Dopo l’uscita del libro i modelli di intelligenza artificiale generativa come ChatGpt sono esplosi a livello mondiale, in particolare nelle scuole e nelle università. Offrono opportunità, ma, come dico ai miei studenti, presentano insidie dal punto di vista intersezionale e di genere. Per esempio, essendo “allenati” su dataset mastodontici e in modo poco trasparente, si prestano a riprodurre stereotipi e a rendere invisibili i contributi delle comunità storicamente marginalizzate.

Un altro tema sensibile è, come dicevo, quello dei deepfake non consensuali. E cioè dei filmati espliciti prodotti grazie a una tecnica basata sull’intelligenza artificiale, a partire da una immagine di una persona – generalmente una donna – che non ha consentito ad apparire. Sono già stati utilizzati per ricattare donne in giro per il mondo, incluse giornaliste e attiviste.

Che cosa si può fare?

Moltissimo. Ong e gruppi di esperte ed esperti hanno fatto del proprio meglio per incidere sui processi decisionali in corso a Bruxelles e altrove. È mancata, però, una partecipazione popolare che crei pressione sui decisori: purtroppo, i dibattiti sul digitale sono percepiti come tecnici e di nicchia: invece, riguardano tutte e tutti e andrebbero politicizzati e democratizzati.

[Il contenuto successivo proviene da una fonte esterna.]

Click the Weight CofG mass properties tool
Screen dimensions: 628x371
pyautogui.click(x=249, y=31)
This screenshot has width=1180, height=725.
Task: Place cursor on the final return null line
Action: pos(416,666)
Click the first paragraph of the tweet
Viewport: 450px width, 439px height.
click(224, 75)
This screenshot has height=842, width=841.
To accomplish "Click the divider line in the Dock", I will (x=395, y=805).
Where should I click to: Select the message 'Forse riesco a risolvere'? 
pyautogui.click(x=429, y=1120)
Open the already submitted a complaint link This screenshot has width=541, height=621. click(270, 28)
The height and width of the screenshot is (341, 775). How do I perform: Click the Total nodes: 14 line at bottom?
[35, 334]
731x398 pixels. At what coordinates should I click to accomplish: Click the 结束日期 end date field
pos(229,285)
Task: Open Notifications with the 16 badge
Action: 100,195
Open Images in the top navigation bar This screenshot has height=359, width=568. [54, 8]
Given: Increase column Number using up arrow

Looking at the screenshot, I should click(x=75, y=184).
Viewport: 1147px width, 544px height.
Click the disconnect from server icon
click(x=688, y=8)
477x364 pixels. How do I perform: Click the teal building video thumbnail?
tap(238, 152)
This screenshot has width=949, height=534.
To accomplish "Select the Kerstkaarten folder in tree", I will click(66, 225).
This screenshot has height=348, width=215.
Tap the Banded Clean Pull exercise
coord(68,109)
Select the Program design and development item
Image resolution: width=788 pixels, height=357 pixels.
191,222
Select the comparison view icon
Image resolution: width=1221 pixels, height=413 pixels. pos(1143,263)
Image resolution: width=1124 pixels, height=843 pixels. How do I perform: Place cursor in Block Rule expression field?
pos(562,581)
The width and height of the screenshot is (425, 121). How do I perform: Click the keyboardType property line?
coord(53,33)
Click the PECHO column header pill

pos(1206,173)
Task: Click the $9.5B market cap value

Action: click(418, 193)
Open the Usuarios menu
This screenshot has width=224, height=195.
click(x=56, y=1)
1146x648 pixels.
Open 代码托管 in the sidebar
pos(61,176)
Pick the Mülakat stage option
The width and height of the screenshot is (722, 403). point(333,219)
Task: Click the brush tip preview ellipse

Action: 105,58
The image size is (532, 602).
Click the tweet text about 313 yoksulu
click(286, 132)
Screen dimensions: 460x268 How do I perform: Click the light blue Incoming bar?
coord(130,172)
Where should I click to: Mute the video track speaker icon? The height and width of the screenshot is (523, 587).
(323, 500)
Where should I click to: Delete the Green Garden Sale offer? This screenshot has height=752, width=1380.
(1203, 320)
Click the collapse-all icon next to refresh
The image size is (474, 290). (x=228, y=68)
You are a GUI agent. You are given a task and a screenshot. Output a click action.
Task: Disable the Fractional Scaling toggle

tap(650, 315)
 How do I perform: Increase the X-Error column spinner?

Da dove partire? Direi dall’informarci e dall’auto-educarci. Poi dal produrre e scambiare saperi critici, portando queste conversazioni nelle scuole, nei luoghi di lavoro, nella formazione professionale e politica, e rendendole accessibili. E a proposito di saperi critici. Ricordo che, soprattutto in Italia, gran parte della ricerca e del giornalismo di inchiesta sul tech è portata avanti da donne giovani e precarie. Proprio in questi giorni, molte si stanno organizzando all’interno delle nostre università per rivendicare sacrosanti diritti, senza i quali le loro preziose attività potrebbero cessare. Intanto, queste instancabili colleghe continuano a coordinare iniziative interessantissime, come il ciclo di seminari pubblici organizzato da febbraio a giugno a Napoli dal collettivo Game of Tech.